Следующий вечер вновь обнаружил Дэниела в шутовском наряде и ярком гриме. Он направлялся в собор Св. Беды записывать на курс отца Деклана Синджа, и, если старуха была там, хотел, чтобы она сразу его узнала. Накладывая грим, Дэниел примерял перед зеркалом разные гримасы, пока не нашел наконец такую жуткую, что даже сам обмер. Гримаса эта призвана была отражать грубые взгляды, которые привлекал его костюм. Даже Гленда опустила морду и смущенно заскулила, испытав эту гримасу на себе, и с большой неохотой вскарабкалась на Могучий Мотор для поездки в собор.
5
Мариит Деклан Лойола Синдж, ровно половину своей сорокавосьмилетней жизни прослуживший священником ордена Святой Марии, включил обогреватель: после вечерней грозы в соборе стало не по сезону холодно. Он сел, снял с термоса крышку, налил обжигающий куриный бульон в чашку и освободил для нее место на подлокотнике, для чего убрал на пол пластмассовую статуэтку Девы Радующейся, где она теперь, улыбаясь обогревателю, и стояла. Отец Синдж аккуратно закрыл крышку термоса, обхватил, согревая руки, чашку, и отхлебнул — сначала осторожный глоток, потом полный рот. Он принялся ополаскивать рот, медленно, вдоль огороженных щеками и деснами мягких каналов, почти до самого горла, затем резко поворачивал вокруг основания языка, набирая скорость для подбрасывания к небу; все быстрее и быстрее язык всасывал горячую жидкость через соединенные мостом коренные зубы с такой силой, что она разбрызгивалась по ротовой полости и каскадами падала к ее основанию.
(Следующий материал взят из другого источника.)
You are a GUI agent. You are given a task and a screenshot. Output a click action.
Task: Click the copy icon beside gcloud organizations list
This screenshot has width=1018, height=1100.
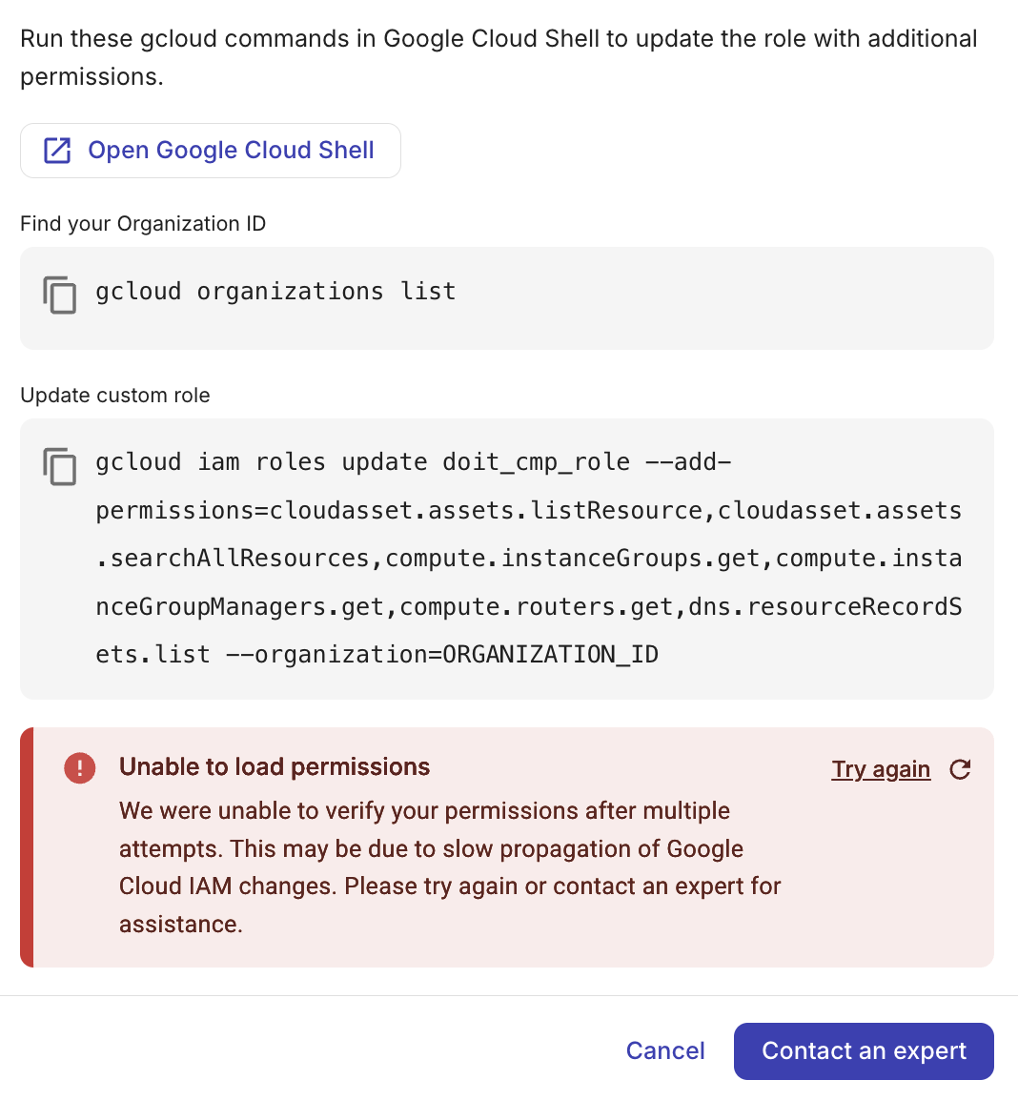(58, 295)
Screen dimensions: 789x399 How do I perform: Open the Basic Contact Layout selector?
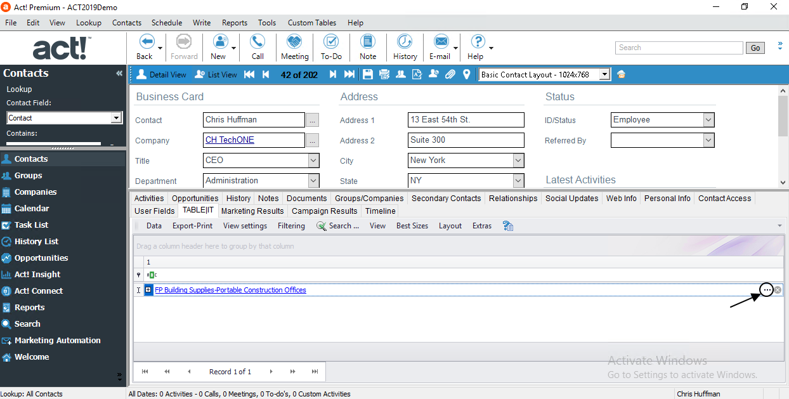click(604, 74)
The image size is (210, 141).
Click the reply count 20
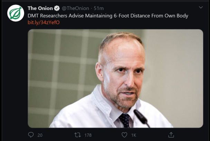pos(40,135)
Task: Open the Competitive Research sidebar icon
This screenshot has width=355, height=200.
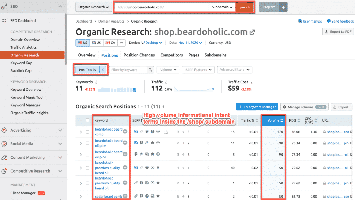Action: [4, 171]
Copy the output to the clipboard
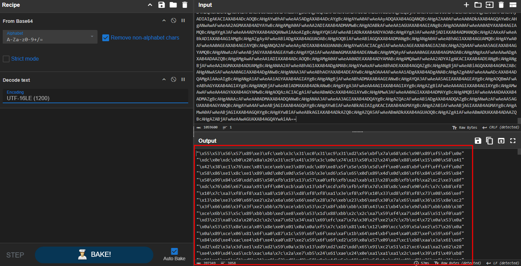521x266 pixels. [489, 141]
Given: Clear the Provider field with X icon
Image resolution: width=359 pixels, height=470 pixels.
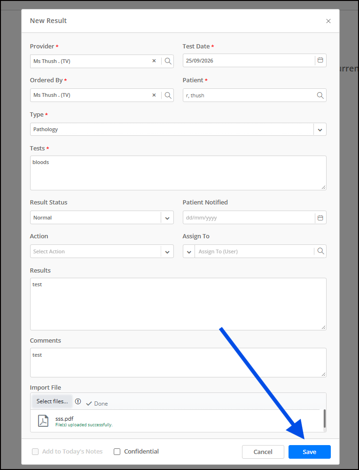Looking at the screenshot, I should pyautogui.click(x=154, y=61).
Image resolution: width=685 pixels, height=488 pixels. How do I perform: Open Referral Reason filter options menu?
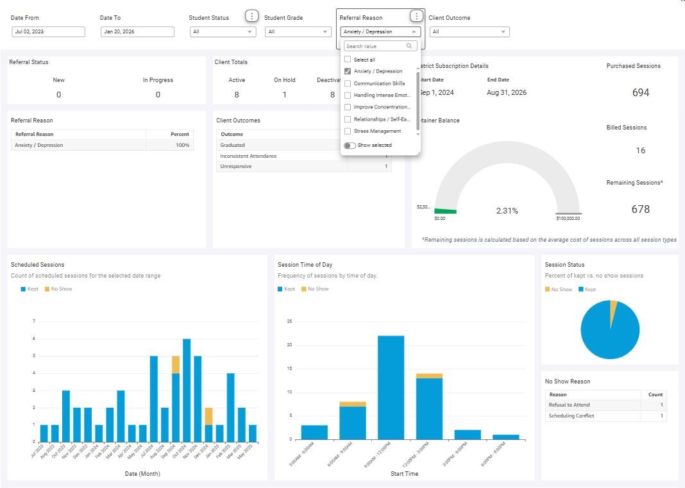point(417,16)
Снова и снова отец Синдж образовывал бульонные водовороты, наслаждаясь все нарастающим ощущением, ставшим внезапно таким невыносимым, что сама его жизнь, казалось, взорвалась в конвульсии глотка, — кульминация необузданной перистальтики, пронесшейся молниеносной волной, в призрачном свете которой он увидел свою мать и умирающего кролика, засмеявшуюся ему в лицо девочку, шелковую перчатку, Колокол Ангелуса[32] и свою собственную жаркую смерть в монастырской келье под присмотром обнаженного мальчика в накидке с капюшоном.
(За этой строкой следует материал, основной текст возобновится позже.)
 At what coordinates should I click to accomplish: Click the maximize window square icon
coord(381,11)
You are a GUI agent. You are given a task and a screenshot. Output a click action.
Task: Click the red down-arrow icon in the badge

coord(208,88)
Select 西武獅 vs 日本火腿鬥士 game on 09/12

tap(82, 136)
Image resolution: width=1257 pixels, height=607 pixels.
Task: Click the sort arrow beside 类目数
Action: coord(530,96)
Когда отец Синдж снова открыл глаза, он обнаружил исторгнутые слезы, для которых в рукаве сутаны заранее были приготовлены бумажные салфетки. С куриным бульоном так всегда. Потрясенный экстазом, его пелеолус[33] упал на пол, рядом с Девой Радующейся. Отец Синдж быстро водрузил его на место, поцеловал и оправил епитрахиль. Некоторые священники находили ношение облачения неплодотворным, но Деклан Синдж был традиционный минорит.[34] «Я — в миру, но не от мира сего», — подчеркивал он. Его любовь к «Чивас Ригал»[35] подтверждала достоверность этого заявления.
Доцеживая остатки бульона, отец Синдж удобно устроился в небольшом кресле, из которого обычно раздавал отпущения. Как радовался он этим часам в крошечном трехчастном мирке католической исповедальни! Скоро в кабинке слева или справа скрипнет коленопреклоненный, и, медленно досчитав до пяти, он отодвинет жалюзи и шепотом пригласит кающегося начинать. Что за новые откровения о состоянии души потекут сквозь тонкую решетку от затененной фигуры? Подстегиваемые приглушенным шепотком понимания и сострадания отца Синджа, грешники собора Св. Беды каялись, каялись и каялись. Одни священники произносили потрясающие проповеди, другие родились, чтобы учить, третьи — утешать больных и умирающих, а у Деклана Синджа сильнейшей стороной было отпущение грехов. Не то скупое и неохотное, которое практиковали некоторые священники, как если бы им самим его не хватало, но всепроникающий катарсис, божественное очищение от несовершенства и вины, клистир для души и сознания.